- in 1970s
- Born: Susan Diana Kibble 28 February 1940 Aylesbury, Buckinghamshire, England
- Died: 29 January 2025 (aged 84)
- Education: Girton College, Cambridge (BA, PhD)
- Spouse: Leslie Iversen ​ ​(m. 1961; died 2020)​
- Children: 3
- Scientific career
- Workplaces: National Institutes of Health Harvard University Girton College, Cambridge Jesus College, Cambridge Magdalen College, Oxford
- Doctoral students: Heather Berlin; Trevor Robbins;

= Susan Iversen =

British experimental psychologist (1940–2025)

Susan Diana Iversen (née Kibble; 28 February 1940 – 29 January 2025) was a British experimental psychologist. She was a former professor of psychology at the University of Oxford.

==Early life and education==
Iversen was born in Aylesbury, Buckinghamshire, England on 28 February 1940, and grew up in Princes Risborough. She completed her secondary education at Wycombe High School, where an inspirational teacher, Miss Maude, encouraged her to apply to study at the University of Cambridge.

She attended Girton College, Cambridge. At Cambridge she did a BA in Zoology followed by a PhD in Experimental Psychology, focusing on neuropsychology in non-human primates. Her doctoral supervisor was Lawrence Weiskrantz.

==Career and research==
After earning her PhD, Iversen held postdoctoral positions in the United States at the National Institutes of Health (where she worked with Mortimer Mishkin) and Harvard University. Returning to the UK, Iversen was a fellow of Girton College, Cambridge, from 1966 to 1975. From 1981 to 1993 she was a fellow of Jesus College, Cambridge. She served as president from 1984 to 1986 of the British Association for Psychopharmacology, which publishes the Journal of Psychopharmacology, and the Experimental Psychology Society from 1988 to 1990.

She was a fellow of Magdalen College, Oxford, from 1993 to 2005, and also professor of psychology. She served as head of the department of Experimental Psychology from 1993 to 2000. Iversen was an effective mentor to many early career scientists who have gone on to become prominent in the field.

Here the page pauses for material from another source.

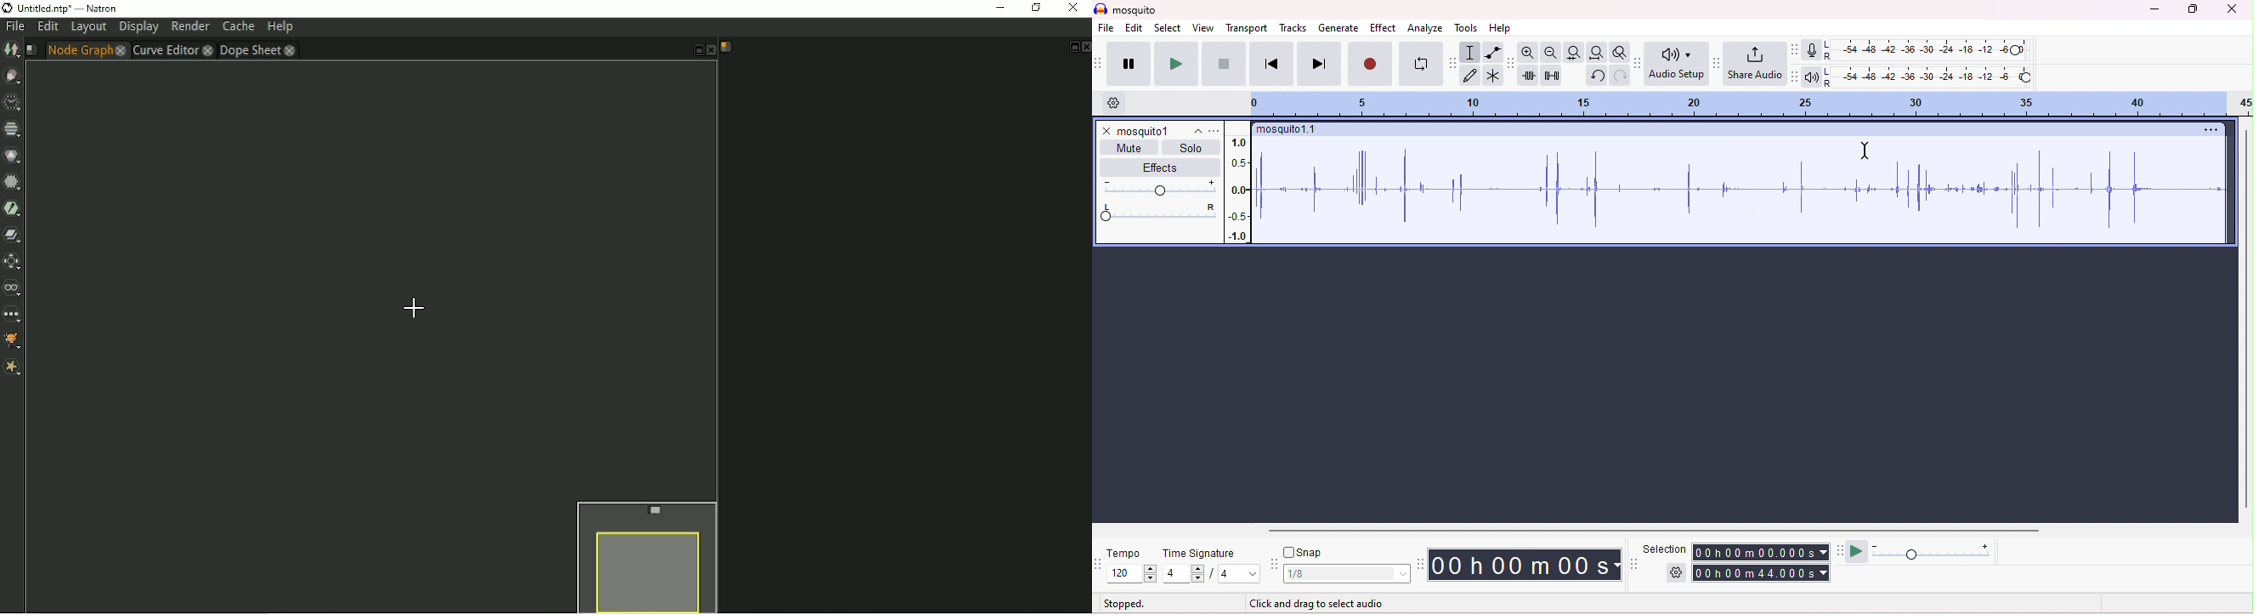 The height and width of the screenshot is (616, 2268). I want to click on stopped, so click(1124, 605).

Iversen took on a variety of administrative positions during her time at Oxford. In 1998 she was appointed pro-vice-chancellor for research, and her tenure saw the opening of the Oxford Centre for Functional Magnetic Resonance Imaging of the Brain (FMRIB), now the Wellcome Centre for Integrative Neuroimaging. Irene Tracey, the university's current Vice-Chancellor, co-founded and later directed the centre. From 2000 until her retirement in 2005 she served as pro-vice-chancellor for planning and resource allocation. After retiring she became the inaugural director of the interdisciplinary James Martin 21st Century School from 2005 to 2006 and the interim director of the Oxford University Museum of Natural History from 2010 to 2011.

===Awards and honours===
Iversen was elected a Fellow of the Academy of Medical Sciences (FMedSci) in 1999. She served as editor of Neuropsychologia from 1997 to 2000. She was appointed a Commander of the Order of the British Empire (CBE) in the 2005 New Year Honours. The British Association of Pharmacology awarded Iversen their life achievement award in 2003.

On 27 September 2023, the Iversen Building in the Oxford Science Park, named after Susan Iversen, was opened by Magdalen College president Dinah Rose and university vice-chancellor Irene Tracey. It is the first building in the park named after a woman scientist.

==Personal life and death==
Susan Iversen was married to Leslie Iversen, whom she met as an undergraduate at Cambridge, from 1961 until his death in 2020. They had three children together and seven grandchildren. She died on 29 January 2025, at the age of 85.